Con il titolo sarcastico “Happy Ending” Brooks, che ne è anche sceneggiatore del film, ci consegna una visione drammaticamente realistica di un matrimonio che sta andando a pezzi.
Jean Simmons (candidata all’oscar per l’interpretazione di Mary Wilson, la protagonista) è una “casalinga disperata”. Dopo l’incontro e il rapporto idilliaco con il marito che ci viene mostrato all’inizio del film con tanto di luna di miele e promesse di vita felice e serena, arriva il matrimonio.
Sedici anni dopo vediamo una donna frantumata tra alcol (comprato probabilmente dal mostrato HARRY HOFFMAN CUT PRICE LIQUOR), VALIUM e altre medicine che dopo aver scoperto un tradimento del marito combina “matrimonio con ghiaccio tra vodka e SECONAL” tentando il suicidio.
Il marito, un avvocato benestante tutto d’un pezzo e assolutamente non in grado di capire i problemi della moglie (“psicanalista? Consulente matrimoniale? Ma no, noi non abbiamo questo genere di problemi!”).
Dopo una vera e propria fuga a Nassau a bordo di un aereo della UNITED AIRLINES (il cui logo apparirà un po’ ovunque anche in giro per la città) dove con un’amica dal passato turbolento cerca di passare un po’ di tempo in serenità al sole e nelle acque delle Bahamas e dove i ricordi degli anni di matrimonio si accavallano nella sua mente (e per noi sono flashback di irrequietezza, spaesamento, frustrazione in notti “minnelliane” illuminate dalle fredde luci della città), decide di tornare e lasciare il marito (durante la vacanza tra l’altro incontra un patetico gigolò che si fa passare per paparazzo italiano come il Mastroianni de “La dolce vita” e che dice di aver venduto foto a “LIFE MAGAZINE”, “PARIS MATCH”, “PLAYBOY”, “ESQUIRE”) .

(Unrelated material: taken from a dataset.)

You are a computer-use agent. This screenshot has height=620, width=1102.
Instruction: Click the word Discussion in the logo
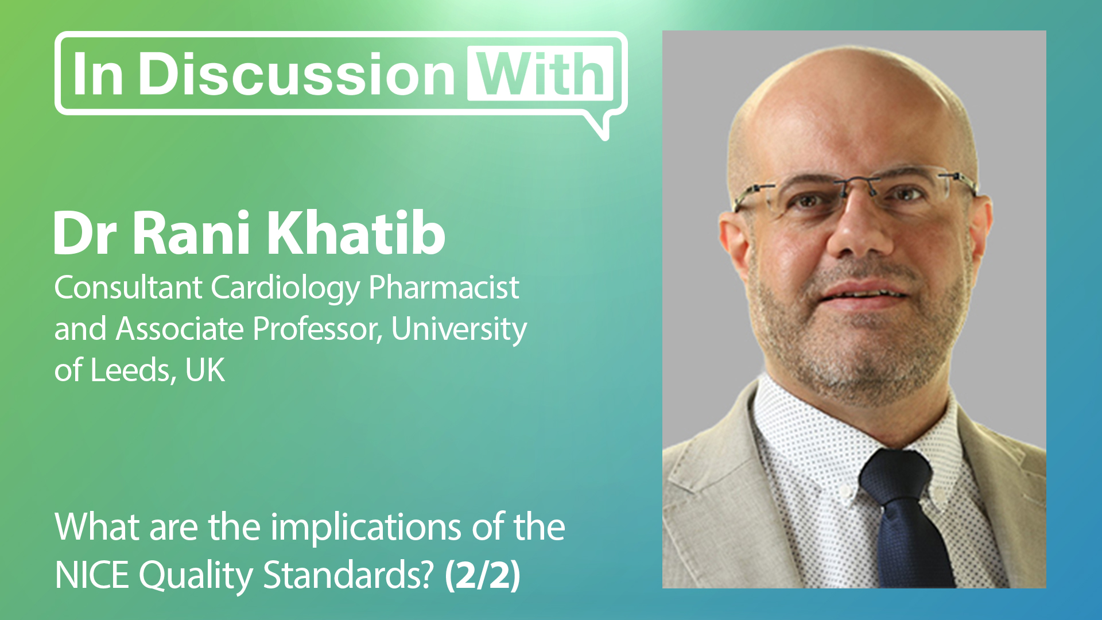[297, 75]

Nonostante non sia un problema di mancanza d’amore e d’affetto per il partner, è proprio la gabbia matrimoniale, le convenzioni del patto sancito dalla società che fanno implodere la psiche della donna (di tutte le donne sposate? Di tutti i coniugi? Esistono matrimoni felici? Questo si chiede Brooks ma non sembra avere dubbi…). Anche il marito inizia un discorso a difesa del loro rapporto a suo parere felice anche se non più focoso, ma la sua difesa sembra quasi una resa: “la gente che si ama è pazza, ma poi cresce, matura, si sistema. Forse si accontenta, si arrende…”
Il finale è glaciale nella sua pessimistica sospensione, alla preghiera del marito alla donna di tornare a casa con lui, lei risponde: “se in questo momento non fossimo sposati, mi sposeresti ancora?”, sospensione, nessuna risposta. The End (happy?)
Brooks è ammiratore e frequentatore dei testi di Tennessee Williams di cui ha trasposto in film “La dolce ala della giovinezza” e, soprattutto, “La gatta sul tetto che scotta”, e la donna interpretata da Jean Simmons è decisamente apparentata alla Maggie Pollit di Liz Taylor e alle infelici e tristi donne di Williams.
Il film è decisamente moderno, prolisso ma con un andamento jazz i cui ritmi sono governati dalla musica di Michel Legrand (anch’egli candidato all’oscar).
E Lalanne? Allora bisogna sapere che la nostra Mary Wilson entra in crisi per i problemi di cui sopra ma anche perché sta sfiorendo e (nonostante una plastica al viso di cui nel ’69 non mi sembra fosse così usuale parlare come lo sarebbe oggi) non è contenta del suo aspetto. Pertanto uno dei suoi programmi preferiti - viene mostrato piuttosto a lungo mentre passa sul televisore - è proprio quello dove Jack Lalanne nei panni di sé stesso dispensa consigli per restare in perfetta forma!
Il film è girato a Denver e in un certo momento un mezzo di trasporto passa mostrando una grossa pubblicità del negozio NEUSTETERS famoso in quella città. Lo slogan recita “a diamond is forever”.